My problem is as following. I have a chain with "n" transitions between the chain link and the bolt. Now the whole chain rests without strain and you pull it, it elongates "x" millimeters.

I have to calculate the maximum accepted play of each transition between a bolt and a chain link in relation to "n" and "xmax" with a probability of 3 sigma.

So for example I have a chain of 15 transitions, the chain is allowed to elongate 0,4 mm, how much play is the maximum for each borehole/bolt.

I am honestly lost at this. I tried googling it for honestly two hours, but it seems like I have no idea what I am even looking for.

 

[Bystander]

"n" transitions between the chain link and the bolt.

Google "quadrature."

 

[f00drunner]

Residual sum of squares being the one?
Sorry if I seem dumb or not proactive enough, but I am honestly at a loss, tried reading 10 page articles and much more, but I just don't seem to grasp the full problem.

 

[bsheikho]

So it seems your worst case scenario shouldn't exceed 0.4mm, so you would need to assume ALL the links are not perfect.

 

[f00drunner]

Exactly, that is also what I already have written down here. Problem is that I also need the solution for a probability of 3ς (=99,7%), which is a problem I have trouble solving.

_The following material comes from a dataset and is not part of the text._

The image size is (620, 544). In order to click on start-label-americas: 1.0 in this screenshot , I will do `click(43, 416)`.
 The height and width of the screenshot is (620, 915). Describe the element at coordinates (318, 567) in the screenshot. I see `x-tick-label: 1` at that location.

Edit: I just reread my posts and saw that I didnt really elaborate on the kicker of the problem.
I am all focused on tolerances. Let's say the bolt has a diameter of 10-0,4mm and the hole a diameter of 10+0,4mm, the play ranges from 0...0,8mm. Both dimensions are gauss-distributed around the middle of the tolerance (so the bolt around 10,2mm). Now I feel like the problem is a lot clearer.

 

[bsheikho]

I'm trying to learn from your example myself. Couldn't you define your 3 sigma point (or 3 standard deviations away from the perfect) as being your worst but acceptable tolerance. And your mean as the perfect scenario.

 

[f00drunner]

That was what I was also trying to do. What really confuses me is that I have two tolerances per play that interact and have nothing to do with each other.

 

[bsheikho]

I guess each part would be manufactured differently, so each would have its own tolerance. But what you said makes a lot of sense, the hole with the positive tolerance, the bolt with the negative tolerance.

 

[Nidum]

http://www.mitcalc.com/doc/tolanalysis1d/help/en/tolanalysis1d.htm

 

[Bandit127]

How many degrees of freedom do you have in the bolt/link system? n
Your tolerance is 0.4 mm.
You tolerance per degree of freedom is 0.4/n. I will call this x for simplicity.

You have to fit 3 SD (99.7%) into x. So 1 SD = x/3. That is your tolerance. You can apply this symmetrically for bolt and link.

Introduce a manufacturing system (production plus measurement) with a CP of at least 1.

 

[f00drunner]

So what you are saying is, that If I want my chain to elongate less than 0,4mm over 15 links, I get an "x" (play per link) of 0,026mm.
So if i now want to achieve 3 sigma, i have to divide these 0,026mm by three?

From my understanding, shouldn't the 3sigma compared to a worst-case approach widen the tolerances?